Member Spotlight: Jordan Youngman of Lantern Park Specialty Care

November 25, 2020

Ever since he was in college, Jordan Youngman has worked to create meaningful experiences for long-term care residents. As an activity coordinator at Lantern Park Specialty Care, Jordan enjoys getting to make a difference in the lives of those he cares for.

How did you get started in the long-term care profession?
I began my career in long-term care by creating exercise programs for a local nursing home in college and transitioned into activities from there.

What do you like most about working in long-term care?
I love hearing the life stories of residents and really understanding their background.

What would you tell others to encourage them to consider a career in long-term care?
While the skilled nursing setting may make some people uncomfortable, they do not realize that it is a home for the residents. In activities, we get to take their interests and form programs around those interests to bring joy to their lives, which is incredibly fulfilling.

What lessons have you learned working in long-term care that also help you outside of work?
I have learned things do not always go the way you think they will. Sometimes you plan an activity that in your mind is great, but the residents have no interest in it. Stuff happens, you just got to brush it off, learn from it and keep moving forward.

When you’re not at work, what do you enjoy doing?
I love spending time with my wife and daughter. I also love sports and referee high school football in the fall.

What is your favorite quote and why?
“When nothing seems to help, I go and look at a stonecutter hammering away at his rock perhaps a hundred times without as much as a crack showing in it.

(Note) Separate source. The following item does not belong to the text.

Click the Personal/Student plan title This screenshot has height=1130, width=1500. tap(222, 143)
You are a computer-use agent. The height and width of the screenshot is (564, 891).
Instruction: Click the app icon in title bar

Yet at the hundred and first blow, it will split in two, and I know it was not that blow that did it, but all that had gone before.” – Jacob Riis

I learned this quote while playing college football, but I have used it more in my career in activities. We have all had those residents in our facilities that are stubborn and never want to come to group activities. With those residents, we keeping inviting them every time and they always refuse, but we keep working at it and when they finally decide to come out and participate, we knew it wasn’t that invitation that did it but the hundreds of invites before.